=== Begin Enclosure ===
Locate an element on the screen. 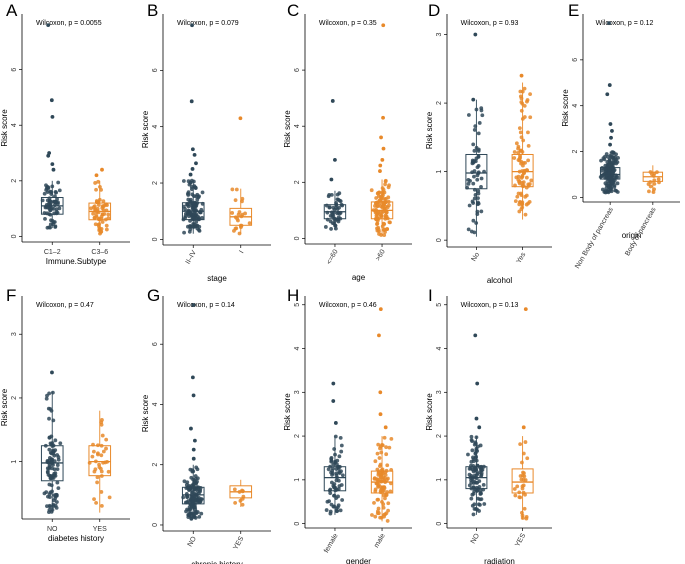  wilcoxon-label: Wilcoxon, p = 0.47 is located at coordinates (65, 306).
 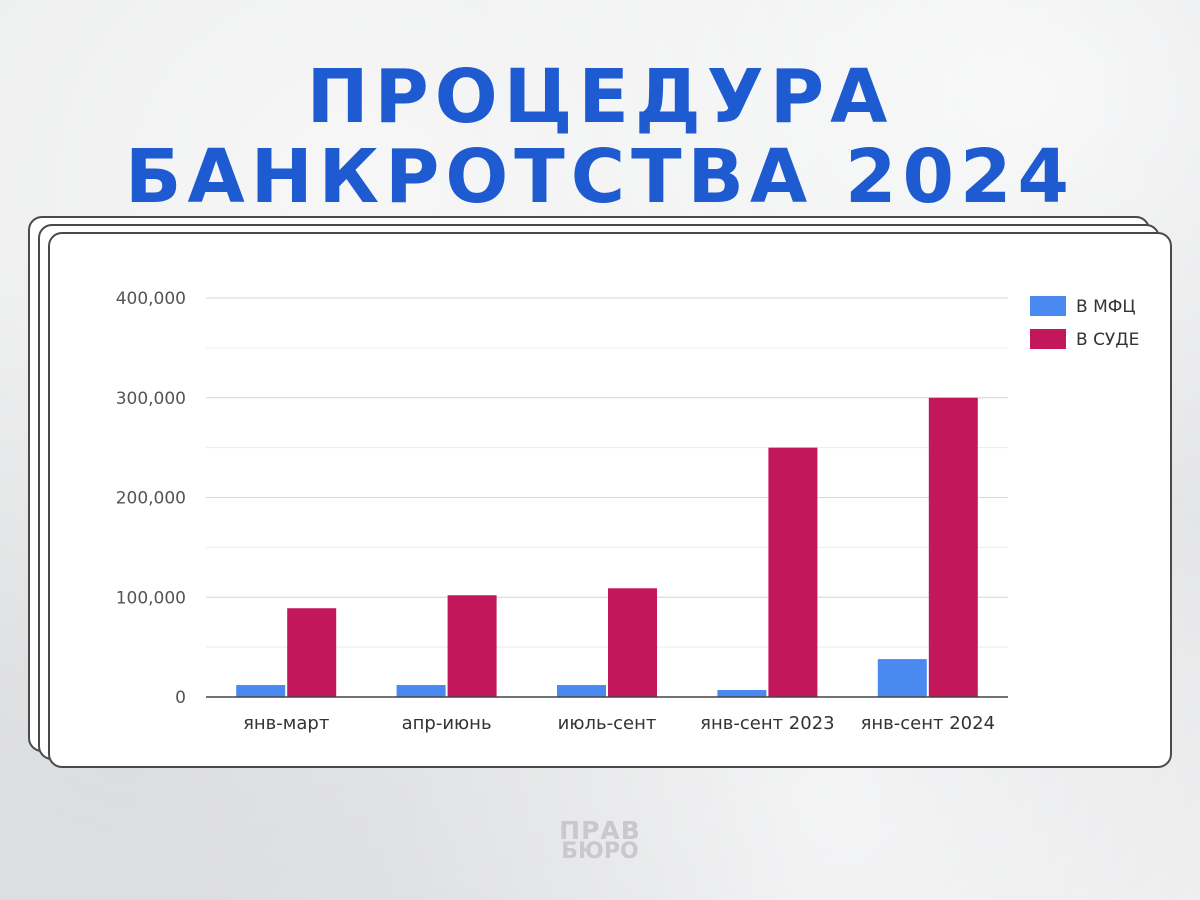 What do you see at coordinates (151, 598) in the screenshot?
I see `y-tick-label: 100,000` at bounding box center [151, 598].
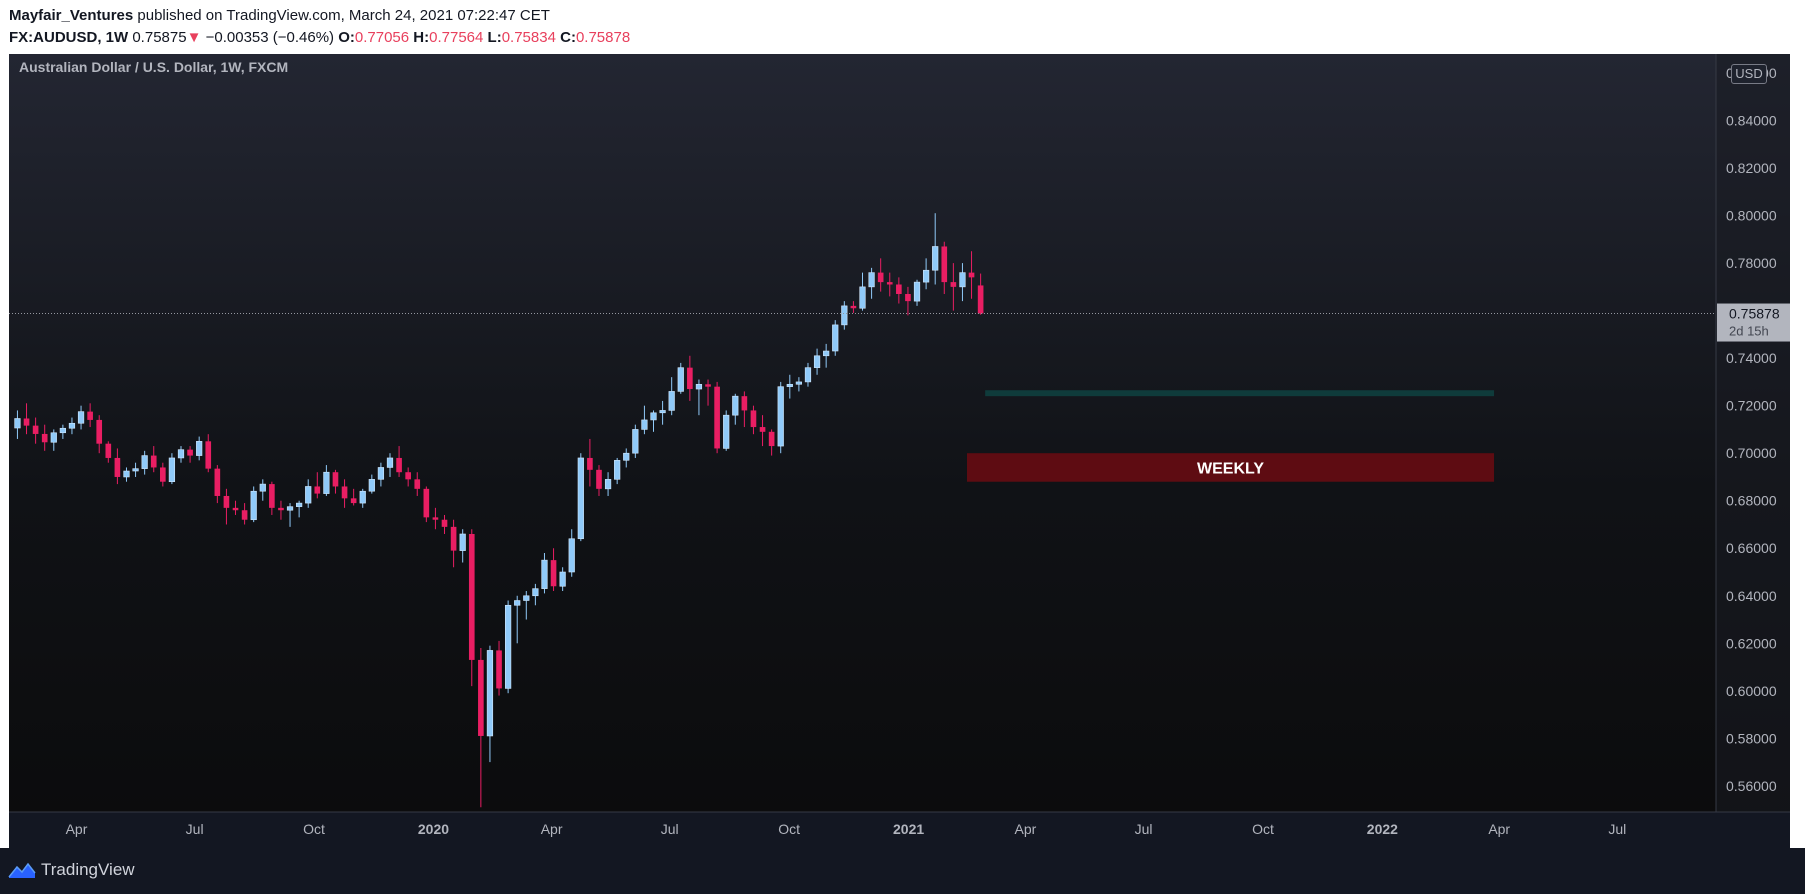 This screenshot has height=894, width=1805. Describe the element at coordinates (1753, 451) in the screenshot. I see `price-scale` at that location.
=== End Enclosure ===
=== Begin Enclosure ===
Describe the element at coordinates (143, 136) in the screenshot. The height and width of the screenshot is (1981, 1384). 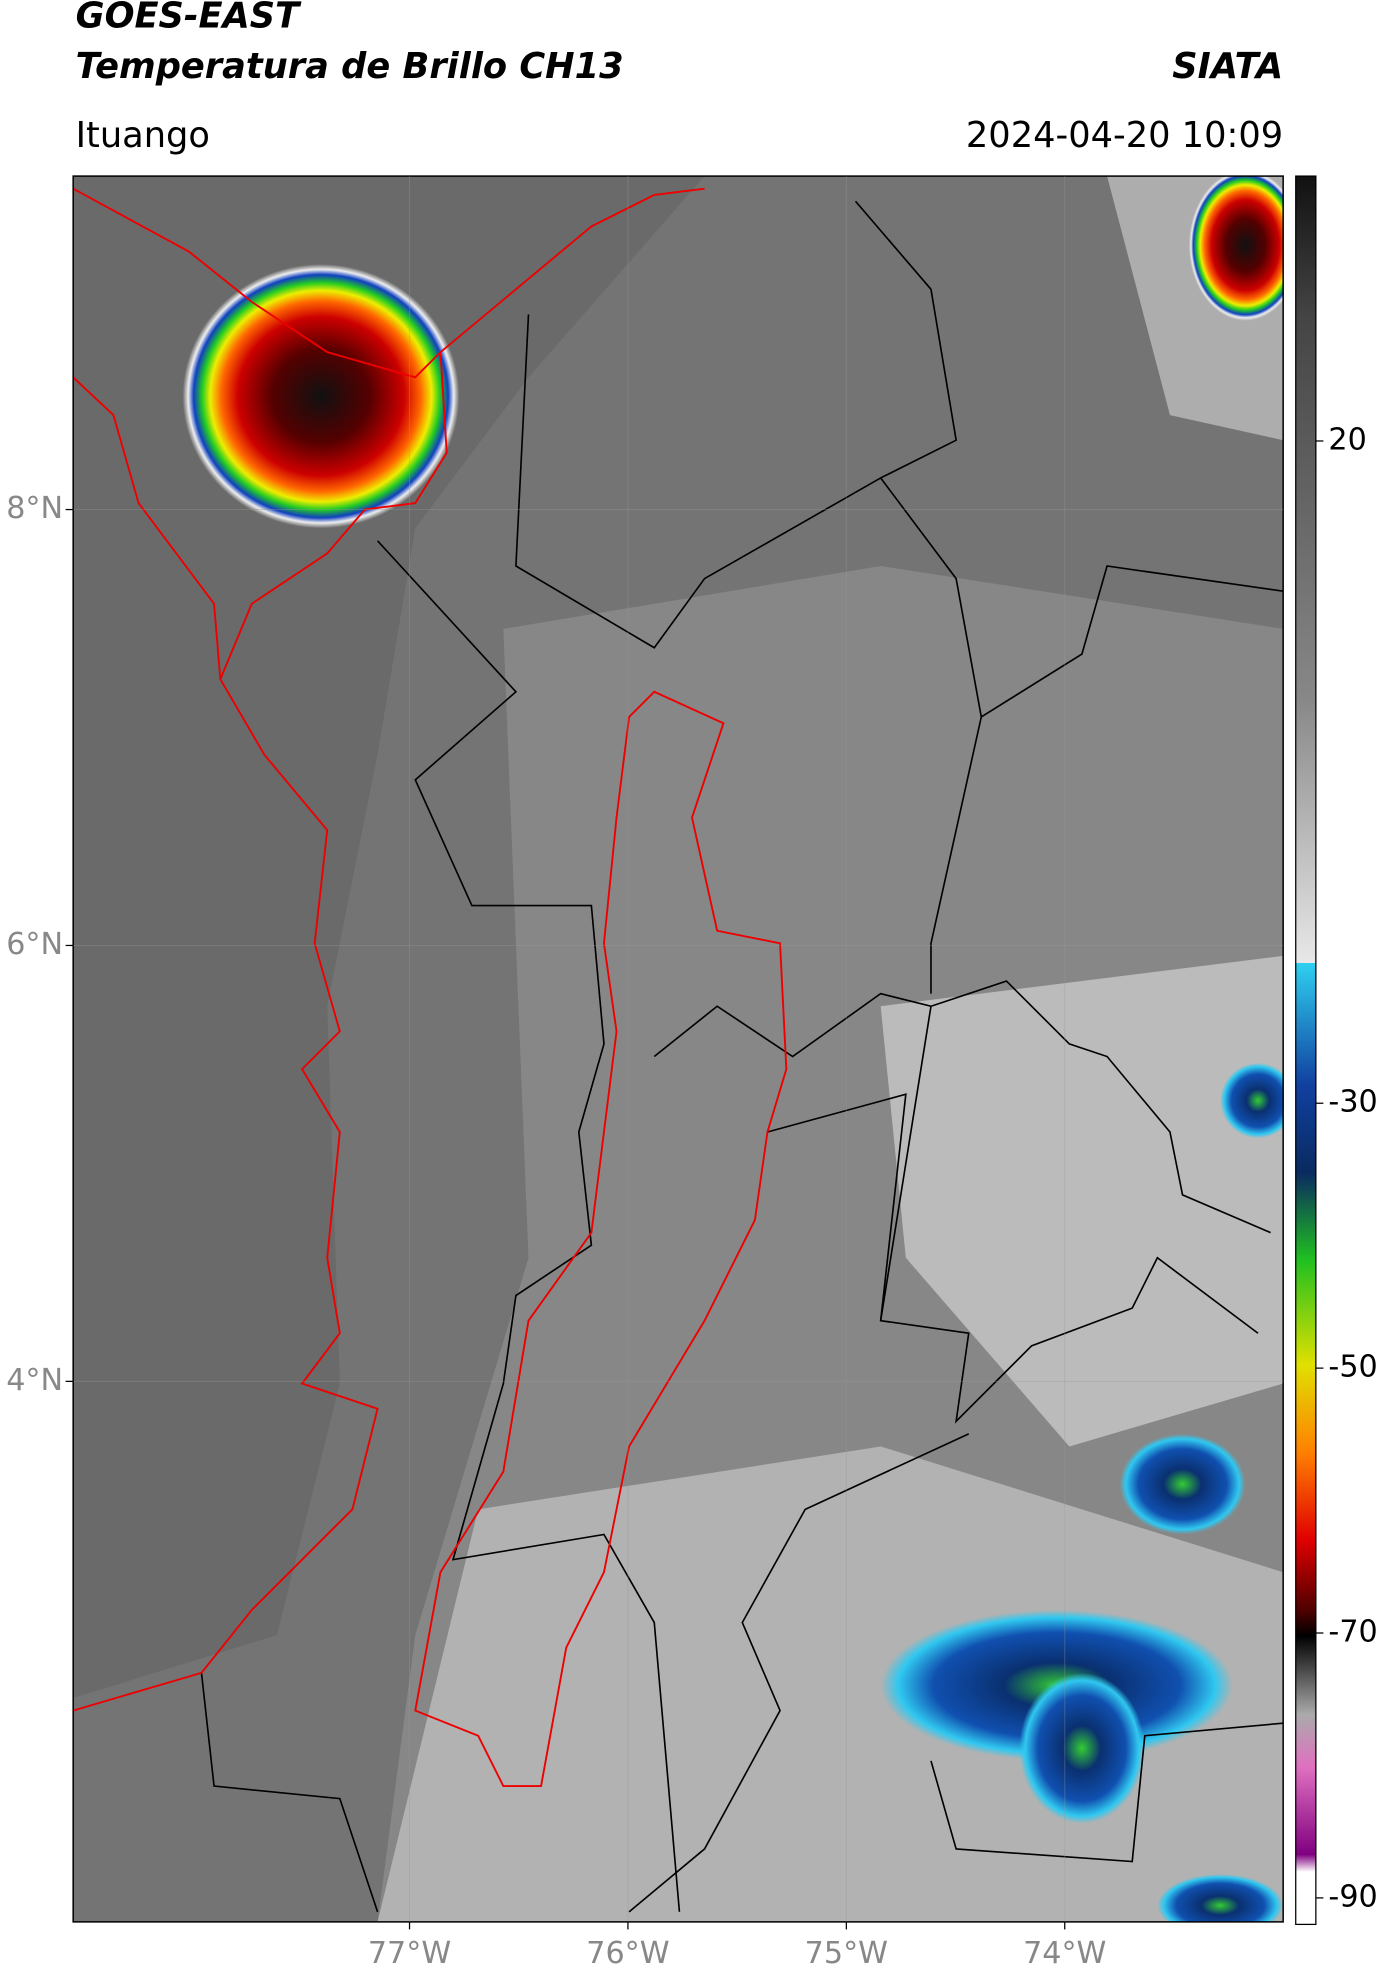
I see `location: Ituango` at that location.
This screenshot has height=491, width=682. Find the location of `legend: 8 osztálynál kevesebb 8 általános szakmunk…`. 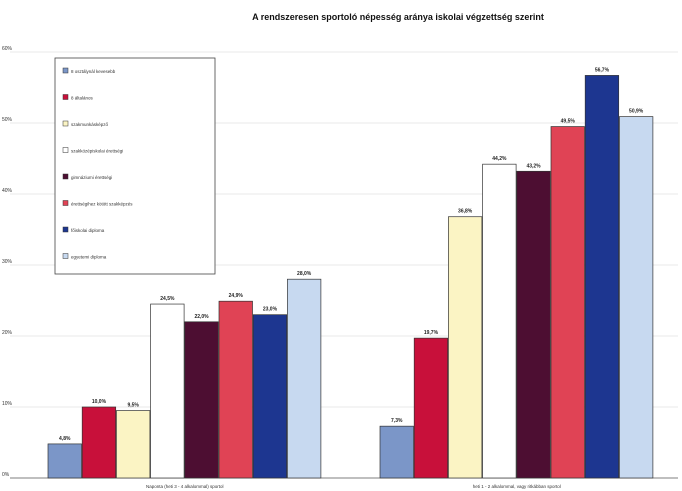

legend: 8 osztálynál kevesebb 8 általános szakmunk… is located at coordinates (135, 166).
=== End Enclosure ===
What you will do:
Please convert the lines between the one holding "What do you" and the one holding "This screenshot has height=894, width=1805.", inclusive, into a JSON list of strings with one string per line and blank lines omitted. Leave the pictures out of the answer.

Written response:
[
  "  What do you see at coordinates (151, 598) in the screenshot?",
  "I see `y-tick-label: 100,000` at bounding box center [151, 598].",
  " This screenshot has height=894, width=1805. Describe the element at coordinates (1753, 451) in the screenshot. I see `price-scale` at that location."
]